Typeables additionally provides type aliass. In practice we find this is an important way to help professional developers with larger codebases, because the developers can phase in the type aliass as hints to developers and to tools, then later on can phase in the struct tuples.
Roll your own versus using Typeables crate:
You can certainly roll your own new type pattern, and you can use your own type names, or even use the Typeables type names.
The Typeables crate is helpful because it provides a bunch of definitions, so you can use the crate, then get all the benefits of the types, plus your tools can use the crate information, such as for editor tool autocomplete and autosuggest.
The type aliases are all for Rust primitives and standards such as strings
(using str
and String
) and numbers (using i64
, u64
, f64
, et al.).
Typeables has zero or near-zero runtime overhead:
A type alias is zero runtime overhead because the type alias is replaced at compile time.
A struct tuple is near-zero runtime overhead because the struct tuple is a wrapper with a field.
Typeables is deliberately verbose.
We use editors with autocomplete and autosuggest, so typing is easy and fast.
We like long names for low-level clarity.

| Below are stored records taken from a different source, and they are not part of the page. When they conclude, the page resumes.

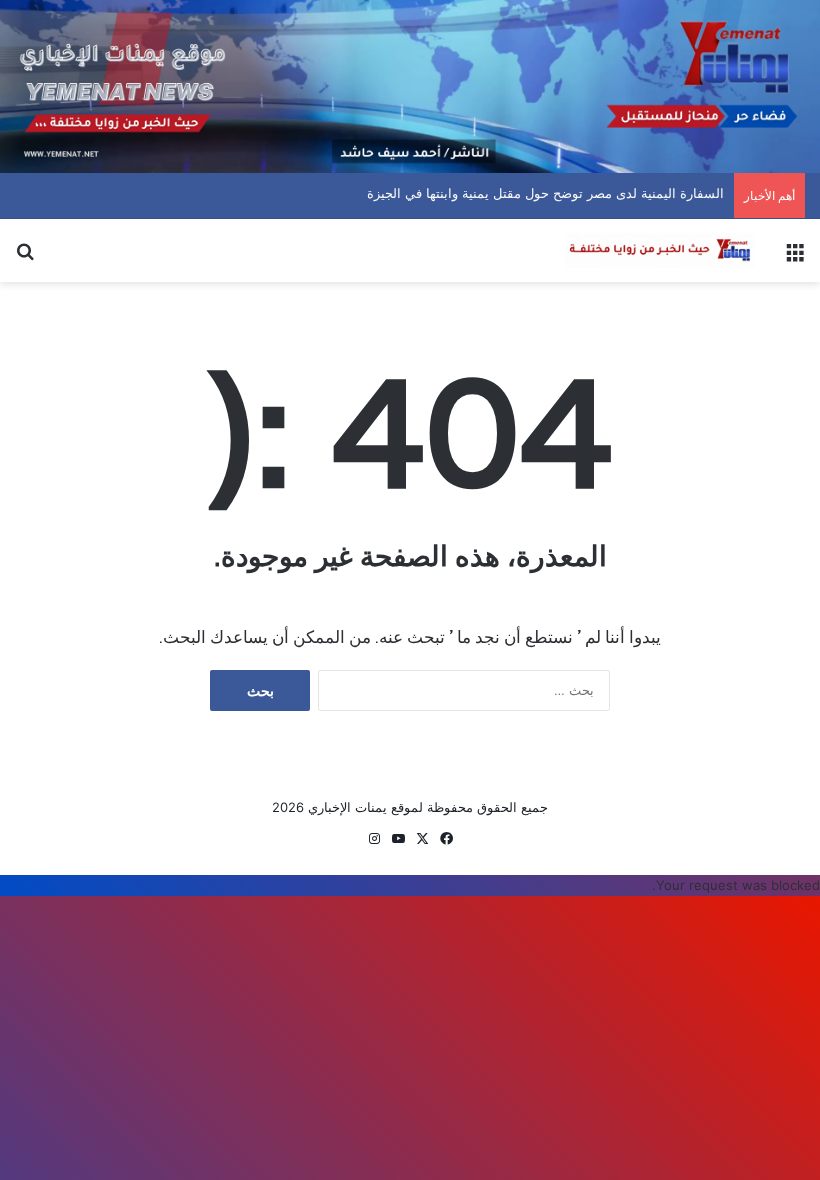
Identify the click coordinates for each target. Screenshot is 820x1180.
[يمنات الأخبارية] (660, 250)
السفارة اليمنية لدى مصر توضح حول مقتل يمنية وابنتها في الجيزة (565, 193)
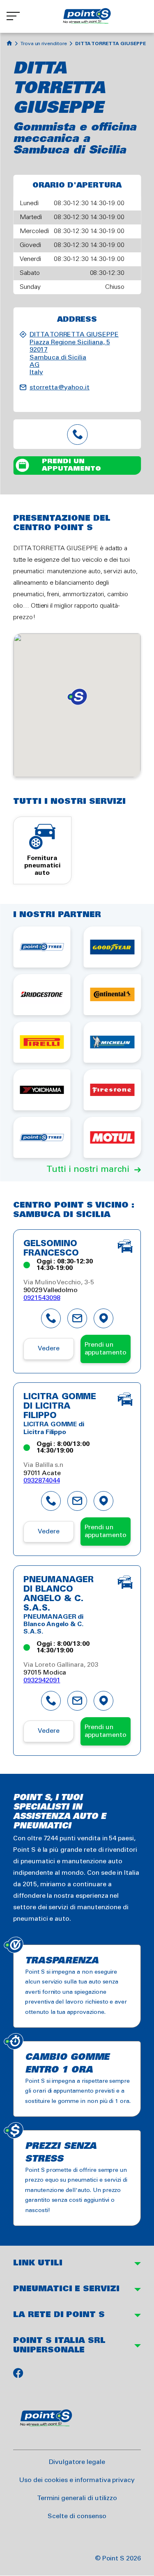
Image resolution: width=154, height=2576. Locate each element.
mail (77, 1318)
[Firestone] (112, 1089)
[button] (77, 697)
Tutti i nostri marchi (87, 1169)
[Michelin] (112, 1042)
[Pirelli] (42, 1042)
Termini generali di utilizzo (77, 2498)
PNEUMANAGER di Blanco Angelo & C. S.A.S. (58, 1594)
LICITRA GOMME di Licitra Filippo (59, 1406)
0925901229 (77, 434)
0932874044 (41, 1481)
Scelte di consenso (77, 2516)
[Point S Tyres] (42, 947)
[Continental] (112, 994)
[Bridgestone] (42, 994)
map (103, 1318)
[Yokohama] (42, 1089)
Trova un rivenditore (44, 43)
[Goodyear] (112, 947)
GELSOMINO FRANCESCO (51, 1248)
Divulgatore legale (77, 2462)
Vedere (49, 1348)
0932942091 (41, 1680)
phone (51, 1318)
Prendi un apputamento (71, 465)
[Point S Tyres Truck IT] (42, 1137)
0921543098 (41, 1298)
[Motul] (112, 1137)
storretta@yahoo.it (60, 387)
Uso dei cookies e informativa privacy (77, 2480)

Typeables defines many type aliass and struct tuples. Typically these are fast during development because they're simple. Typically these are even faster during production because the Rust compiler can optimized these and also eliminate any that are not needed.
The Typeables source code does not use macros.
We like macros in general.
Yet we discovered in practice that macros seem to interfere with some of our tooling.
For example, macros do not seem to work with some editors that inspect the Typeables crate in order to do autocomplete and autosuggest.